**DOCUMENT PASSAGE:**
------------------------------------------------------------

I like quiet. I also like connection. One thing that I’ve come to realize in these past years is that the two are not mutually exclusive. Often, the most profound connection comes from turning inward. But in addition to quiet union, I relish out-loud, in-person, engaging conversation. I wouldn’t be doing this work if I didn’t.
This past Monday I un-boycotted social and rejoined LinkedIn. Sure, it’s a relatively banal platform focused on work, but the thing is, I’ve missed the people I used to work with. I live far from them now; I’ve changed careers; and I miss my fascinating, talented, and diverse friends and colleagues.
There’s a process to re-finding connection and I’m enjoying the work of it. I could simply click on contacts, absent-mindedly accumulating a network, but I’m not doing it that way. I’m making an effort to send personal notes. I’m reading profiles to learn about people again, or rather, since, and I’m reaching out to them with care. I’m curious about their lives and I want to know how they’re doing.
The resulting conversations have been incredible. They’ve been real and genuine. I’ve learned so much and I’ve been so impressed by what these people are doing with their lives. They’re leading companies and influencing policy. They’re serving their communities and raising families. They’re advocating for the planet, creating meaningful products, and, generally, doing good in the world. I’ve learned about some of their challenges, successes, regrets, and passions—some of which have catalyzed unpredictable life changes. I’ve learned about children that weren’t even born yet when last we spoke and I’ve learned of parents and loved ones that have passed. In the past four days, I’ve reconnected with just shy of 100 people. Not all the conversations have been this in-depth, but lots of them have been.
Each of these people is on their own path. Reconnecting with them now shows me how meaningful it is that we once shared a road in common. The experience unites us now, even years later when we’re so far apart.
That brings me to you. Hello! How are you? I’ve seen some of you recently, and my life is better for it. Thank you and welcome. I haven’t seen others of you for several years. Please tell me what you’ve been up to. Where are you now? What has changed in your world? What do you wish for and what do you miss? What do you love more than anything and what would you like to weed away? Honestly, I’d like to know. If you feel like sharing, I would love to reconnect. Please just send me a note to [email protected]. I’m excited to hear from you.
The world can feel dark sometimes. We can get lost in grey loneliness and hazy disconnection. Just remember, though, that each of us is a light. When we come together, it gets bright. Let’s light the place up.

------------------------------------------------------------

**DATA LINES:**
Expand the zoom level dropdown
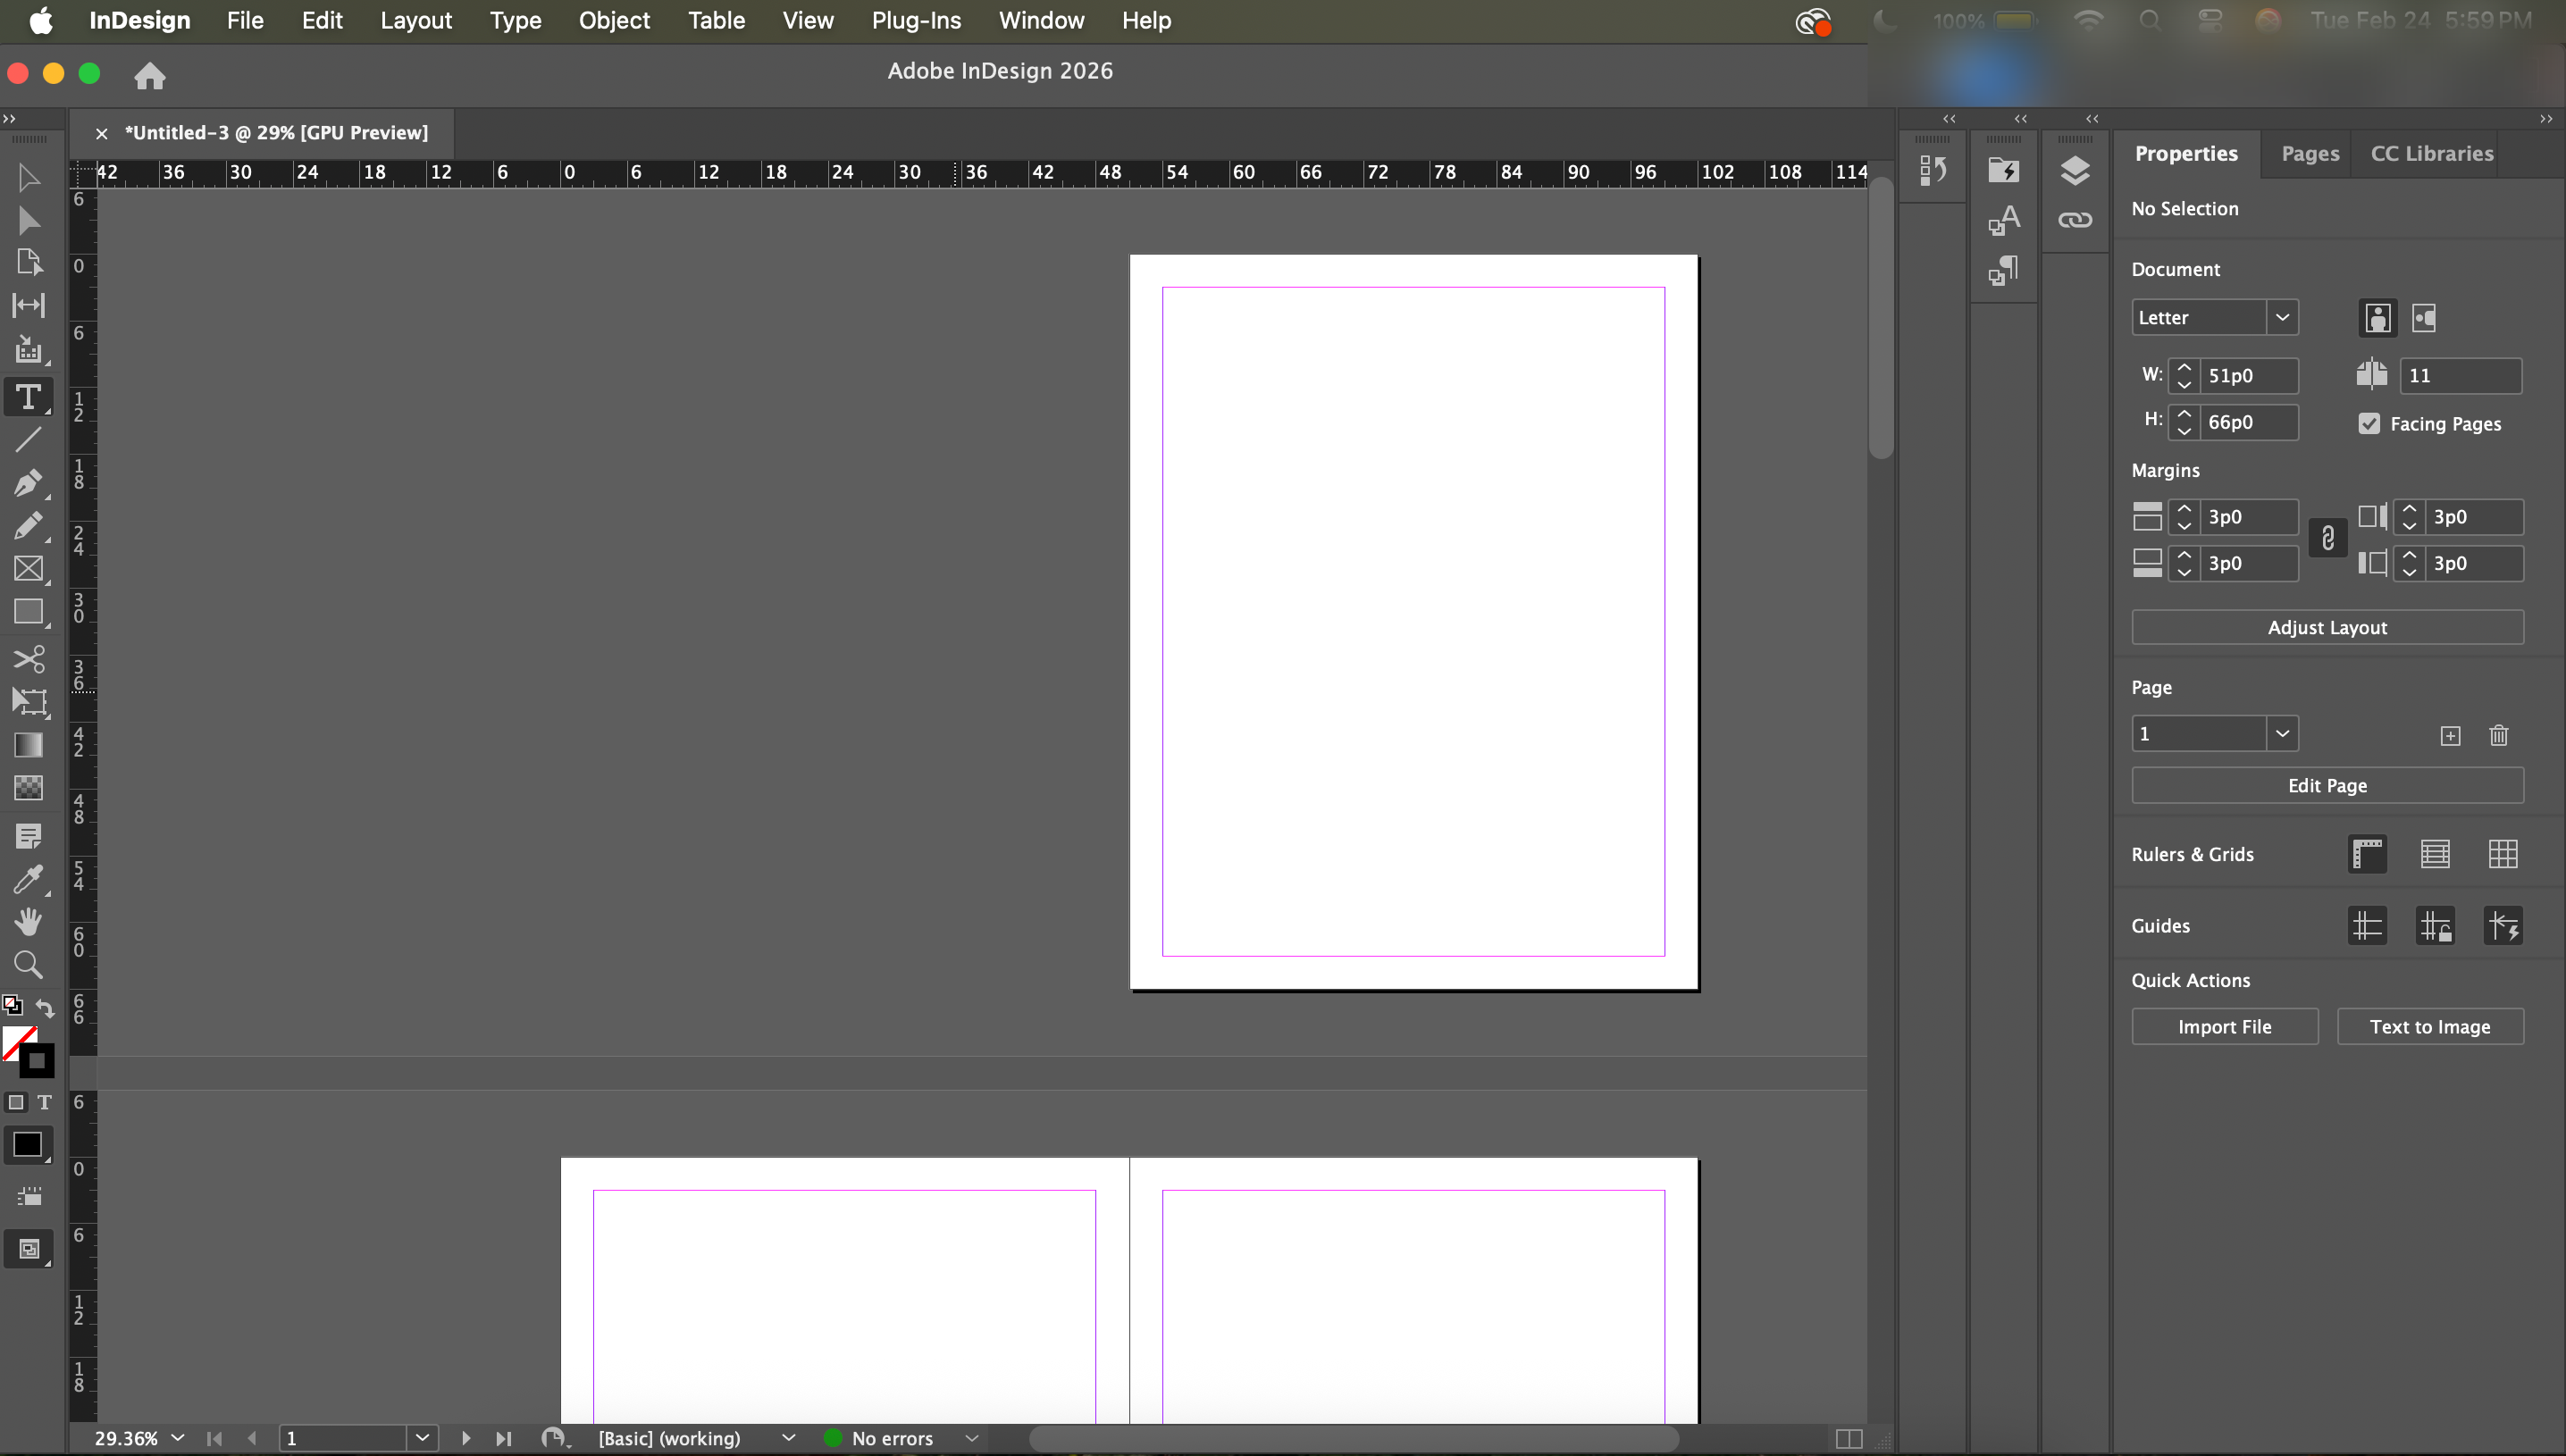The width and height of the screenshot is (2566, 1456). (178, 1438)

------------------------------------------------------------

**REQUIRED TASKS:**
**A.** Please list every activity the essay on reconnecting says the writer's former colleagues and friends are doing with their lives.
**B.** Copy the stretch of the essay on reconnecting from "This past Monday" through "friends and colleagues.", word for word.
The listing has nothing to do with what comes next.

**EXPECTED ANSWERS:**
**A.**
- Leading companies
- Influencing policy
- Serving their communities
- Raising families
- Advocating for the planet
- Creating meaningful products
- Doing good in the world

**B.**
This past Monday I un-boycotted social and rejoined LinkedIn. Sure, it’s a relatively banal platform focused on work, but the thing is, I’ve missed the people I used to work with. I live far from them now; I’ve changed careers; and I miss my fascinating, talented, and diverse friends and colleagues.